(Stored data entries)
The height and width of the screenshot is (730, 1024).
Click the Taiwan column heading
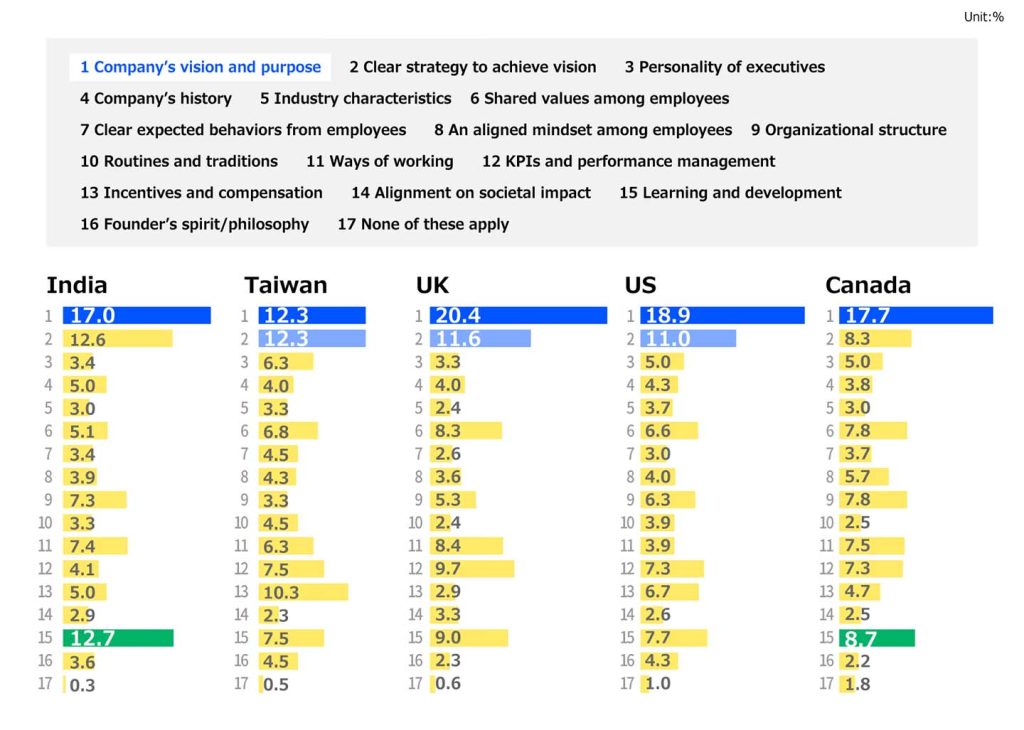coord(285,286)
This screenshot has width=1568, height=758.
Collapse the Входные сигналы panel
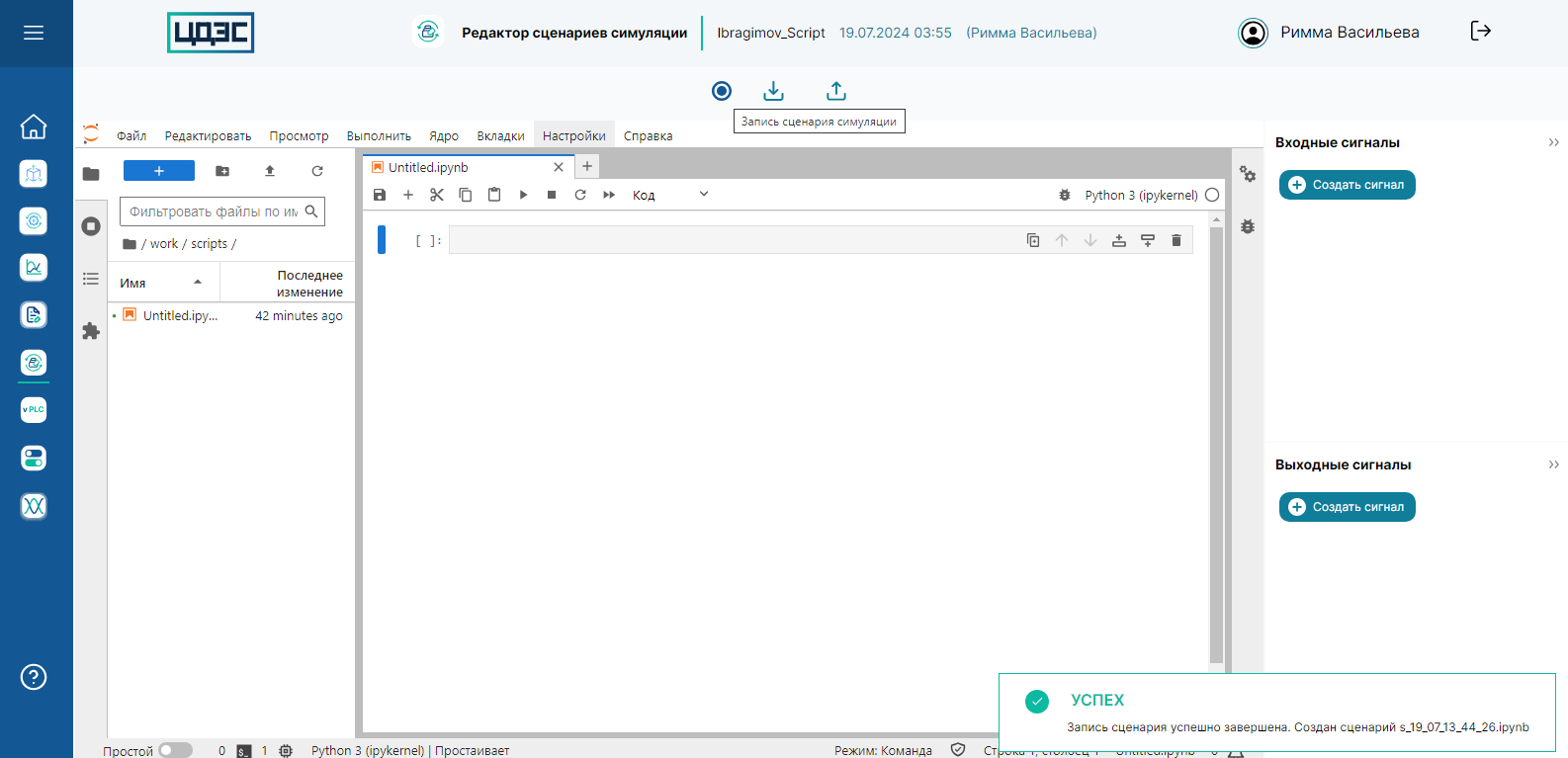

- Work instruction -
In the records above, find each line with the word "screenshot" and copy it.

- The answer -
The height and width of the screenshot is (730, 1024).
This screenshot has width=1568, height=758.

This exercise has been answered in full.